Entretien : Alma Pfeifer

Monsieur Heer, garder une relation de couple vivante même après des années de vie commune avec des enfants est un grand défi. Comment être à la hauteur de soi-même, de l'autre en tant que couple et en tant que famille ?

Vous êtes à la recherche de la recette secrète ultime pour un amour heureux. Mais en cherchant, vous vous trahissez : vous êtes au service du courant dominant. Toute notre culture est remplie de représentations paradisiaques de l'amour. Les gens entretiennent tous l'idée fixe d'être constamment à court. Comme un enfant que l'on aurait abandonné à deux ou trois ans sur une route de campagne déserte. Seul le très grand amour pourrait combler l'énorme manque dans leur poitrine. C'est l'illusion fondamentale qui produit sans cesse de nouvelles déceptions.

Que peut-on donc faire pour influencer favorablement son propre destin de couple ?

Une relation est une tâche d'organisation.

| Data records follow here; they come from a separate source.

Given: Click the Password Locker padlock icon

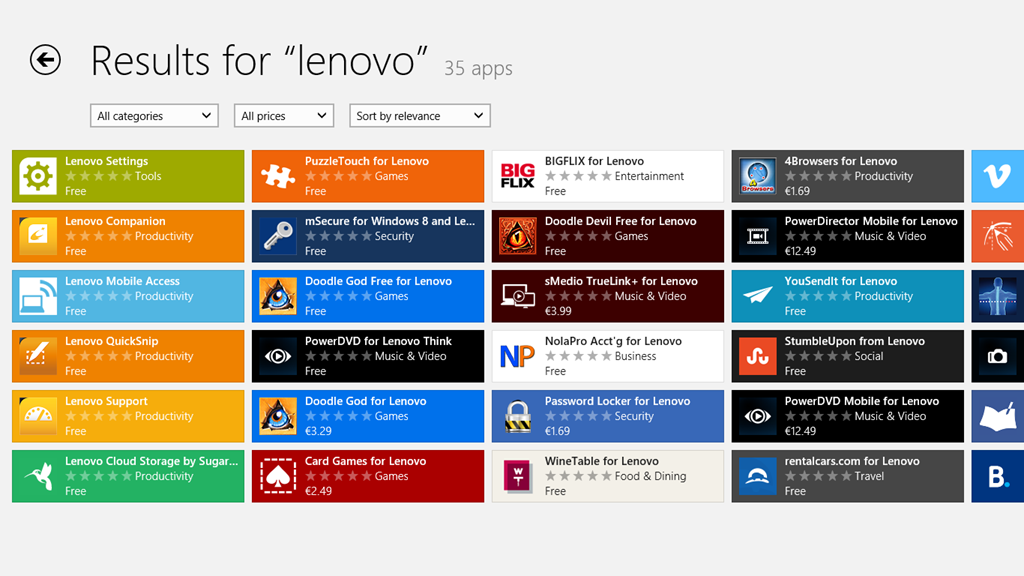Looking at the screenshot, I should coord(518,416).
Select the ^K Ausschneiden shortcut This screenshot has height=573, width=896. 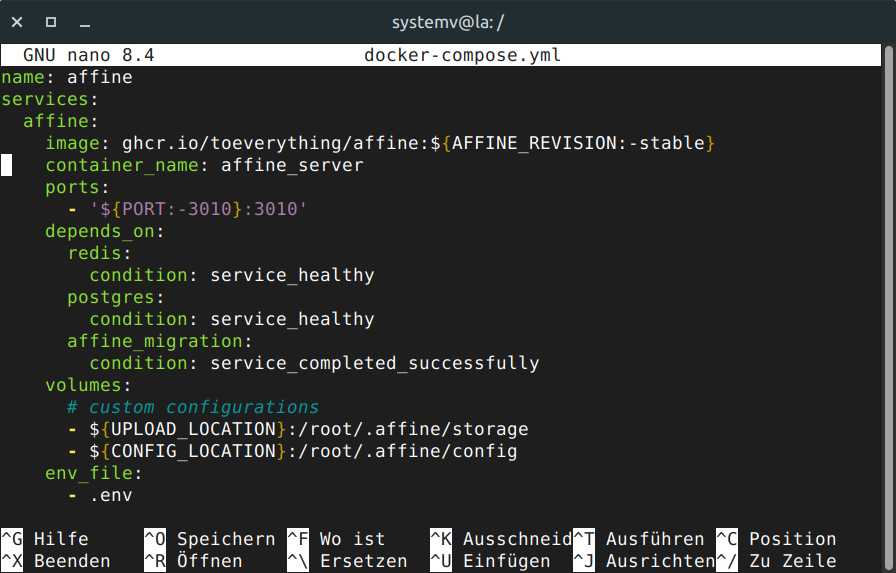pos(500,539)
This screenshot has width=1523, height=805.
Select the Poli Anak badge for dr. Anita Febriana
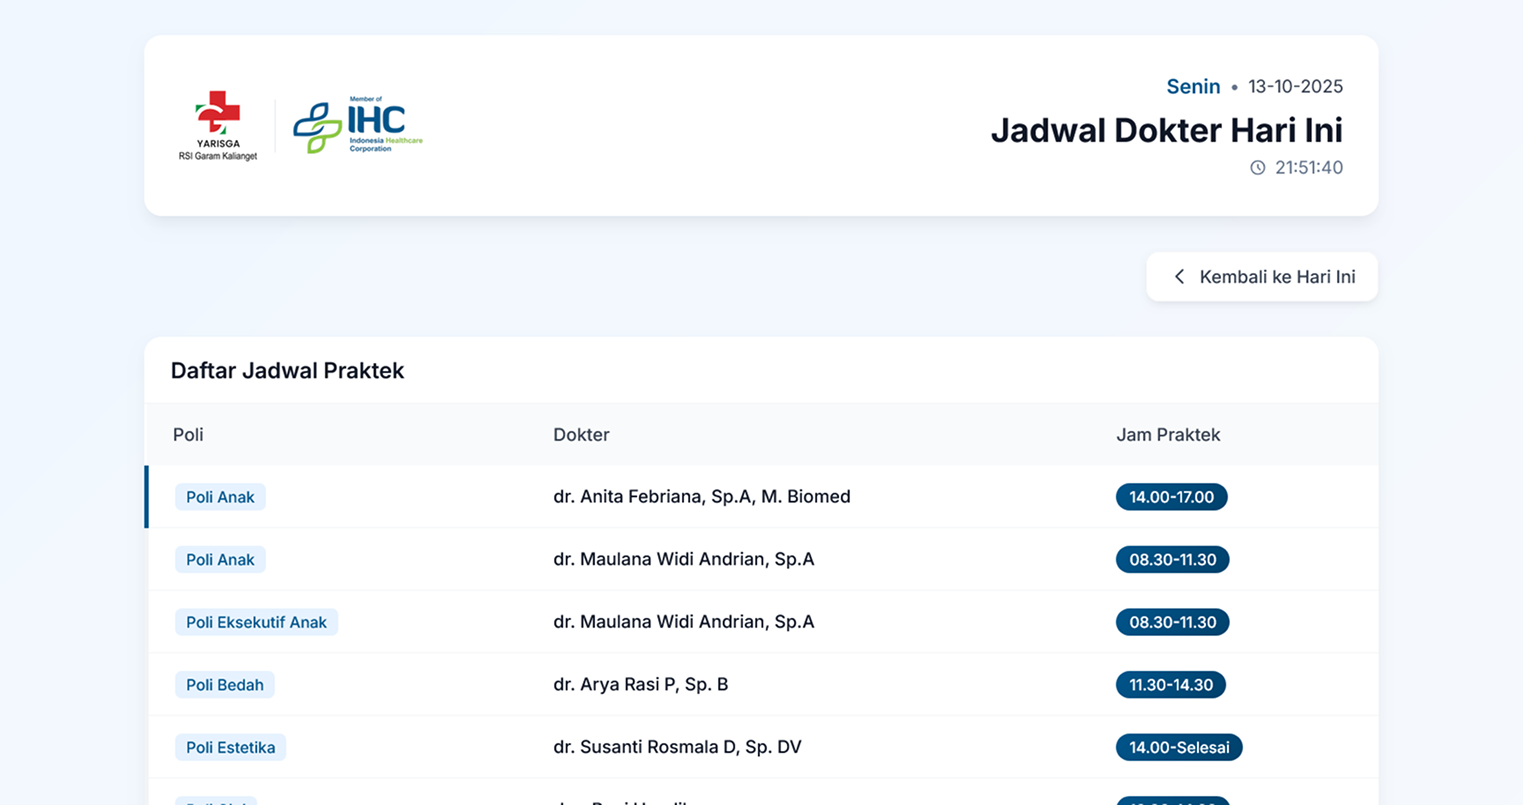(x=220, y=497)
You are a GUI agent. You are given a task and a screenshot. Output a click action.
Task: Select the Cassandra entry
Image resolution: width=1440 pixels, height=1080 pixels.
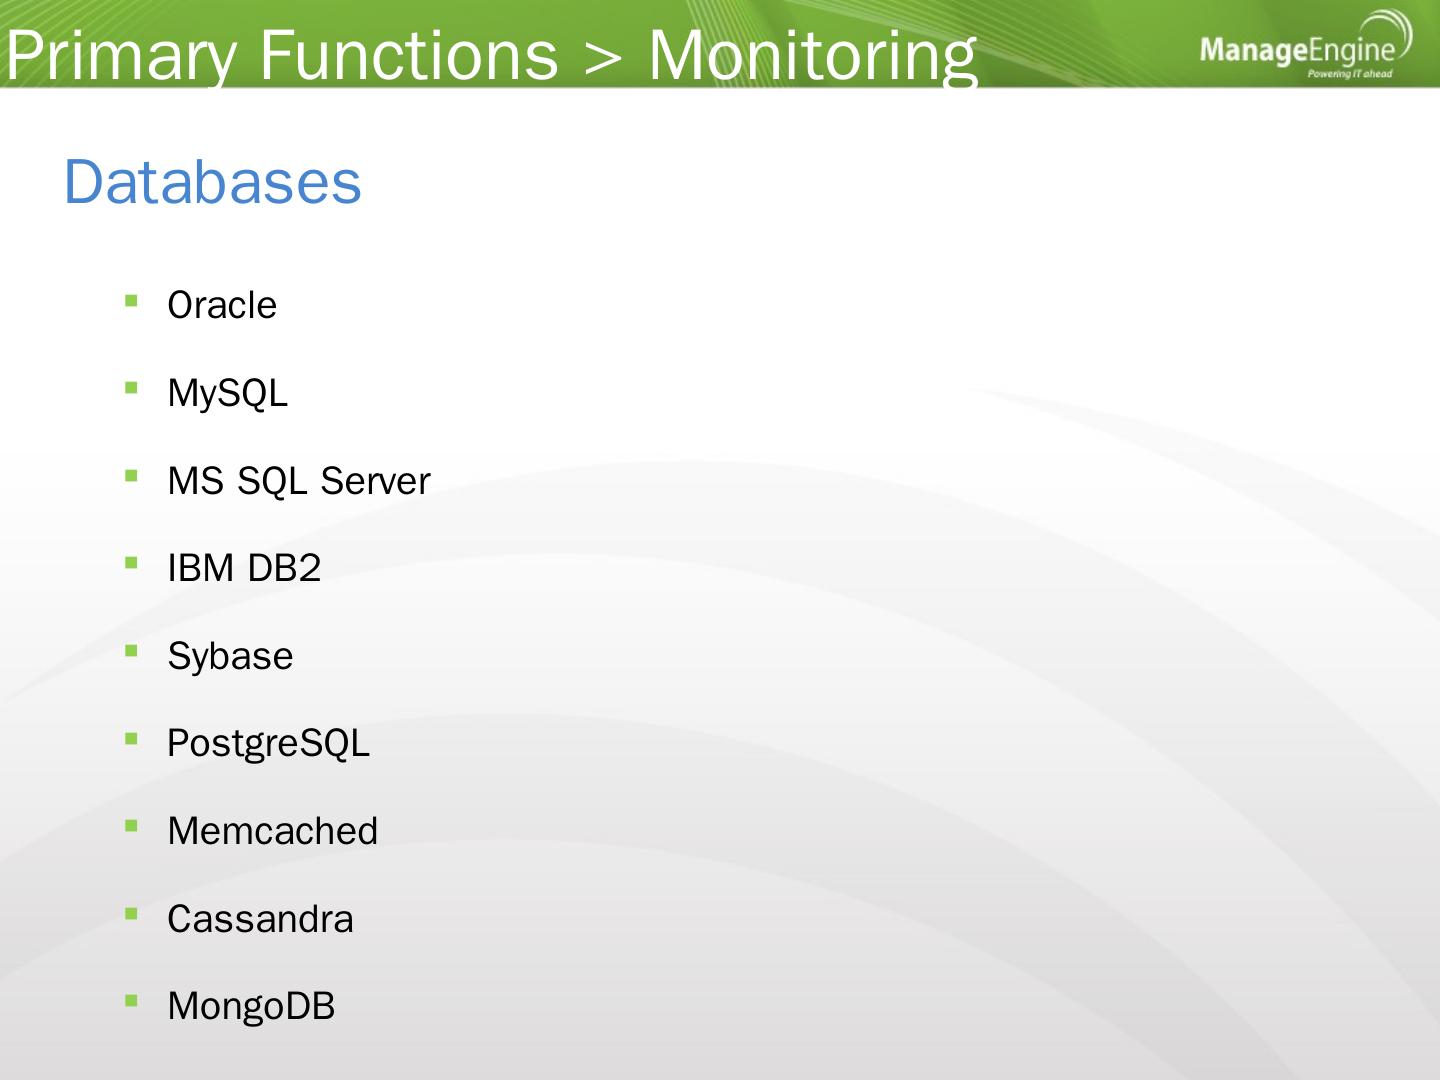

On entend souvent dire à ce stade qu'il faut «parler ensemble». Cette recommandation est aussi vide de sens que contre-productive. Car tout le monde veut et peut parler - même les nombreux hommes considérés comme constipés et paresseux. Mais c'est ailleurs que ça coince : personne ne veut entendre ce que dit l'autre, dès que cela ne correspond pas à ses propres idées. Et dès que l'on se sent attaqué. Il devient alors totalement impossible d'introduire et de mener à bien les corrections nécessaires dans la relation. L'amour est lentement étouffé par ses propres dysfonctionnements et par le manque de nouvelles impulsions nécessaires à la survie.

Klaus Heer est l'un des thérapeutes de couple les plus connus de Suisse et l'auteur de livres spécialisés ("Paarlauf - Wie einsam ist die Zweisamkeit ?", "Klaus Heer, was ist guter Sex ?) Image : Ruben Ung
Klaus Heer est l'un des thérapeutes de couple les plus connus de Suisse et l'auteur de livres spécialisés ("Paarlauf - Wie einsam ist die Zweisamkeit ?", "Klaus Heer, was ist guter Sex ?) Image : Ruben Ung

Qu'est-ce que cela signifie ?

L'amour et la sexualité dépendent d'échanges concrets. Il ne suffit pas de faire des suppositions sur ce qui pourrait être à l'origine des troubles au lit. La plupart des suppositions et des explications intellectuelles concernant les troubles sexuels sont fausses et font partie du problème, car ce sont elles qui entravent et empêchent toute solution.

Concrètement, que conseillez-vous à un couple qui vient vous voir dans votre cabinet parce que sa vie sexuelle s'est endormie ?

La vie sexuelle ne peut pas «s'endormir», elle est seulement en état de mort apparente. Au contraire, le couple a mis sa sexualité en veilleuse. Pourquoi ? Parce qu'elle ne correspond plus aux représentations qu'ils s'en font. Ces représentations proviennent soit de la période amoureuse depuis longtemps révolue, soit de l'univers pornographique omniprésent. Et mon conseil à ces deux-là ? Je les encourage à regarder de près quel contact physique les a concrètement sauvés de leurs moments difficiles jusqu'à aujourd'hui. Il est en effet possible de les développer et de les faire fructifier.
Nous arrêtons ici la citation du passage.